Bias in Clinical Trials

1. Where Bias Can Be Introduced

1.4. During Analysis and Interpretation of Results

In a clinical trial sample, it is possible to find sub-groups of patients which respond better to treatment. Sub-group analyses involve splitting the trial participants into sub-groups. This could be based on:

  • Demographic characteristics (e.g. sex, age).

  • Baseline characteristics (e.g. a specific genomic profile).

  • Use of concomitant therapy.
Findings from sub-group analyses might be misleading for several reasons:

  • Firstly, sub-group analyses are observational (sub-groups are defined on observed participants’ characteristics) and not based on randomised comparisons. The hindsight bias, also known as the ‘I-knew-it-all-along’-bias, is the inclination to see events that have already occurred as being more predictable than they were before they took place.
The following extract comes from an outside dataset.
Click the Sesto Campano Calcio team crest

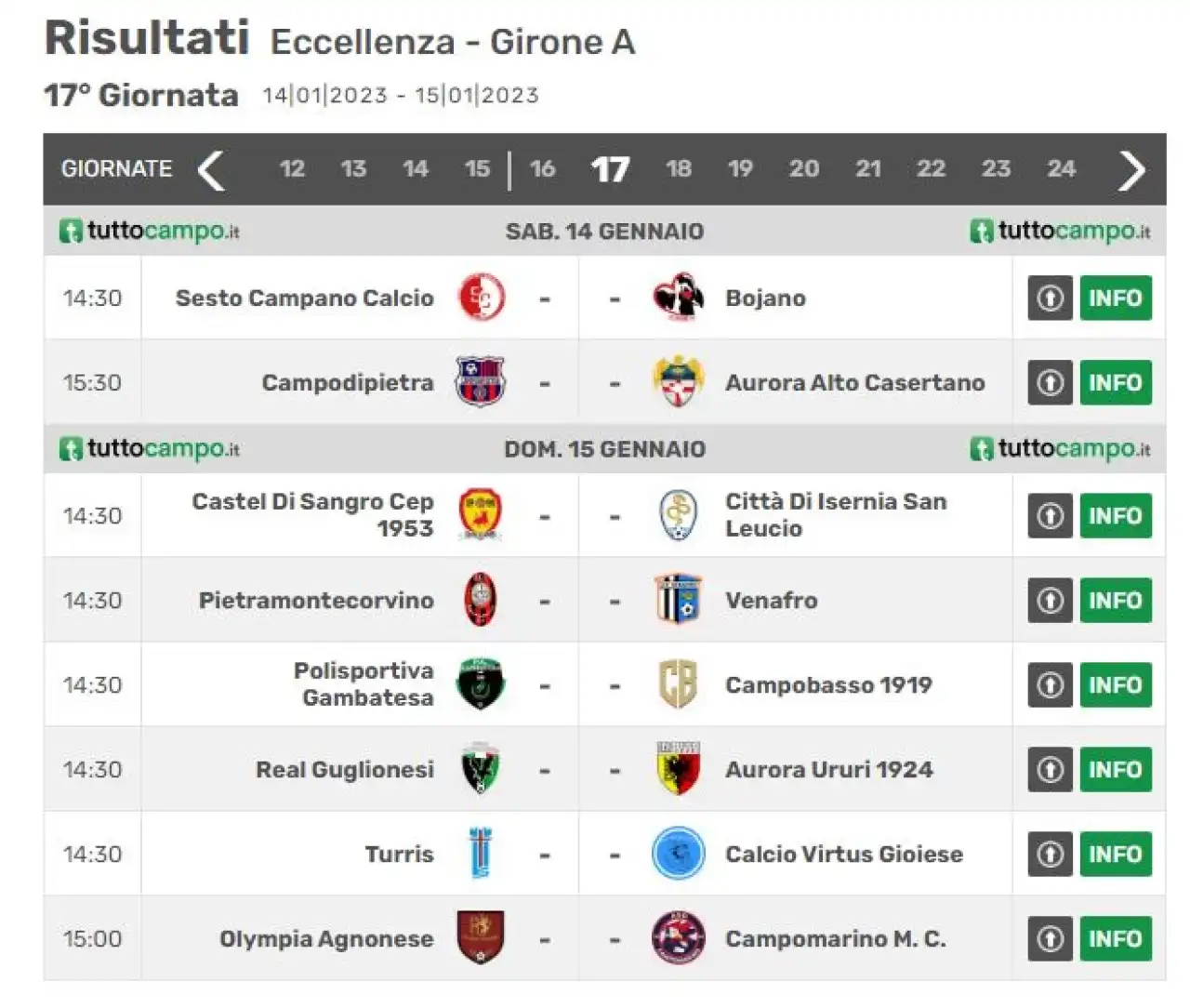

  • Secondly, when multiple sub-group analyses are performed, the risk of finding a false positive result (i.e. a type I error) increases with the number of sub-group comparisons. Multiplicity issues are in general related to repeated looks at the same data set but in different ways until something ‘statistically significant’ emerges. With the wealth of data sometimes obtained, all signals should be considered carefully. Researchers must be cautious about possible over-interpretation. Techniques exist to protect against multiplicity, but they mostly require stronger evidence for statistical significance to control the overall type I error of the analysis (e.g. the Holm–Bonferroni method and the Hochberg procedure).

  • Thirdly, there is a tendency to conduct analyses comparing sub-groups based on information collected while on trial. A typical example is looking at the difference in survival between patients responding (yes/no) to treatment. Participants who are responding to treatment are by definition patients who are able to spend sufficient time on treatment to allow a response. Therefore, again by definition, they may simply represent a sub-group of patients of better prognosis, and may therefore bias the analysis. This is an example of what is often referred to as lead-time bias or guarantee-time bias. One way of dealing with this is using a landmark as a starting point for the time-to-event analysis, and creating the categories based on the participants’ characteristics at the time of this landmark (e.g. did a participant respond at three months, yes/no).